In the newest entry, “Race” suggests people color the facts through the lens of bias, bias of any kind related to gender, ethnicity, class—you name it.
Here, a privileged white man is accused of rape and seeks assistance from a mixed-race, high-powered law firm.
With the entire action taking place within the plush walls of the law firm, Mamet outlines the questionable circumstances in a rat-a-tat, matter-of-fact staccato vocal clip.

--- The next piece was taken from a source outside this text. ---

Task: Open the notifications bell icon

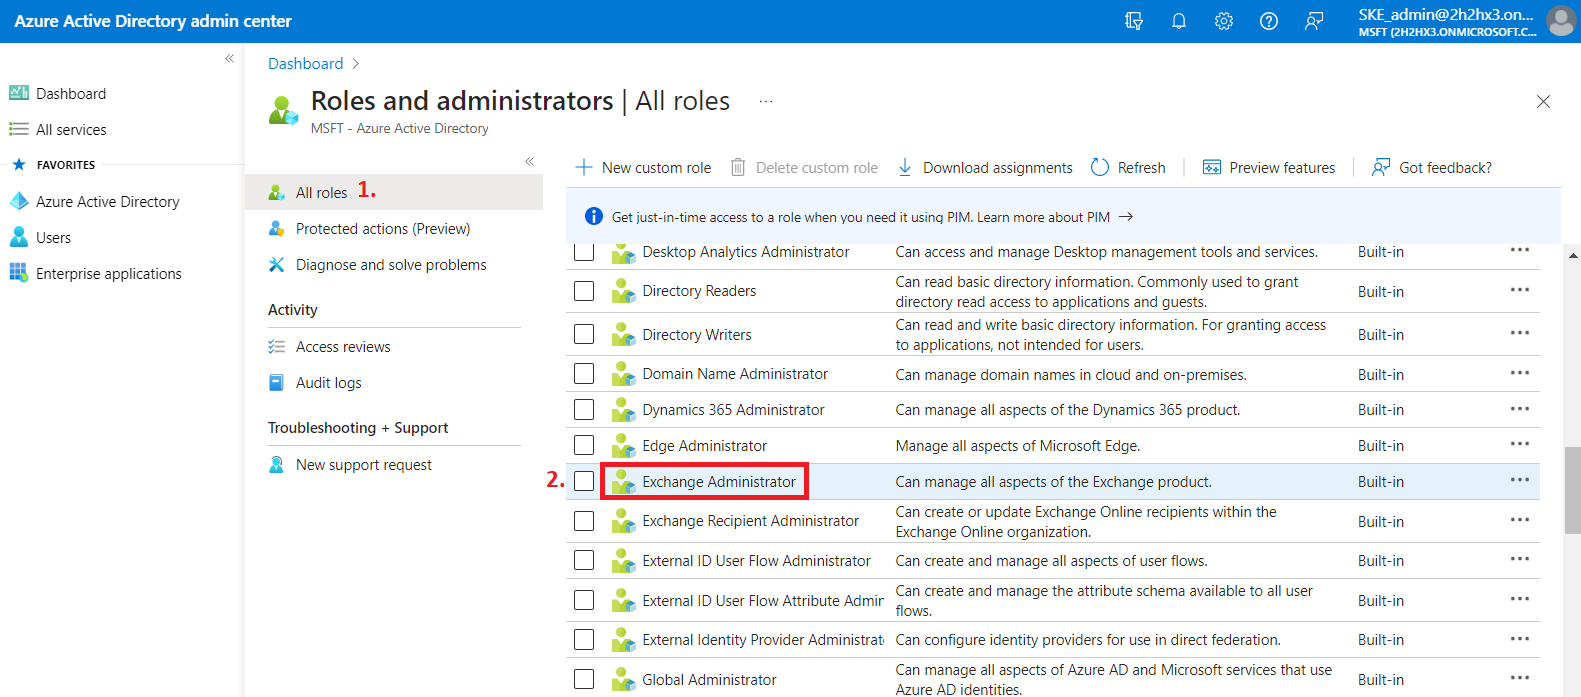Action: coord(1179,21)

To a degree, James Spader references the character he played so successfully on TV in “Boston Legal.” As much at home on the stage as on TV, he’s at liberty to exercise an incisive wit and intellectual gamesmanship.
A chamber play, Spader is supported by David Alan Grier, Richard Thomas and Kerry Washington.
Spader and his fellow cast members trade sentences with the cool of poker card dealers.
As claims and evidence mount, things heat up, but the tension never snaps. “Race” consistently runs just below the boiling the point.
Questions about race and gender, truth and lies, cynicism and optimism, justice and the law slam into each other.
As director, David Mamet approached his material with a clean, conservative hand and that does not interfere with the language’s architecture.